##### Supplied data #####

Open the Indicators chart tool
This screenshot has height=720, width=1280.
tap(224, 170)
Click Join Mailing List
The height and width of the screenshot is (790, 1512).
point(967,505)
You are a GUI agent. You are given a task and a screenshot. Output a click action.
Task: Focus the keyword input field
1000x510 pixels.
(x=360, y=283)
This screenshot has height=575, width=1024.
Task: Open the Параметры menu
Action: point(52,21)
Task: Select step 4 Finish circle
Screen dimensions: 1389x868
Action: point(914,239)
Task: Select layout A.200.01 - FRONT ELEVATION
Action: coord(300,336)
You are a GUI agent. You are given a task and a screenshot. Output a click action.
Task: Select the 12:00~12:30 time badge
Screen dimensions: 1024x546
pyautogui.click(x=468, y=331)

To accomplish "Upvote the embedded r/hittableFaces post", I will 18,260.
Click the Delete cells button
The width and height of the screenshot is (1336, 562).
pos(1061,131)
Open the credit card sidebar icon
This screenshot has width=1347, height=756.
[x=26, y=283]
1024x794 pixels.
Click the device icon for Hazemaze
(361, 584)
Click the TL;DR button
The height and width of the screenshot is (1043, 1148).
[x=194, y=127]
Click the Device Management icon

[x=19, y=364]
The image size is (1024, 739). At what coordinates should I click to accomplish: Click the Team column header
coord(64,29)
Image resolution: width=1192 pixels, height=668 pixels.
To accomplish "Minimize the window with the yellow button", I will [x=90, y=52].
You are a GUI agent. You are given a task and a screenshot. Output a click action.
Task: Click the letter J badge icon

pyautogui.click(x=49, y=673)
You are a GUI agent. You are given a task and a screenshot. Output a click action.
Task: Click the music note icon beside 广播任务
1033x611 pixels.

#####

Requirement: The lines wanted are those from the one with "Click the Device Management icon" through the last line of the records, repeated exactly and with both ends included.

Answer to this exercise:
Click the Device Management icon

[x=19, y=364]
The image size is (1024, 739). At what coordinates should I click to accomplish: Click the Team column header
coord(64,29)
Image resolution: width=1192 pixels, height=668 pixels.
To accomplish "Minimize the window with the yellow button", I will [x=90, y=52].
You are a GUI agent. You are given a task and a screenshot. Output a click action.
Task: Click the letter J badge icon

pyautogui.click(x=49, y=673)
You are a GUI agent. You are given a task and a screenshot. Output a click action.
Task: Click the music note icon beside 广播任务
1033x611 pixels.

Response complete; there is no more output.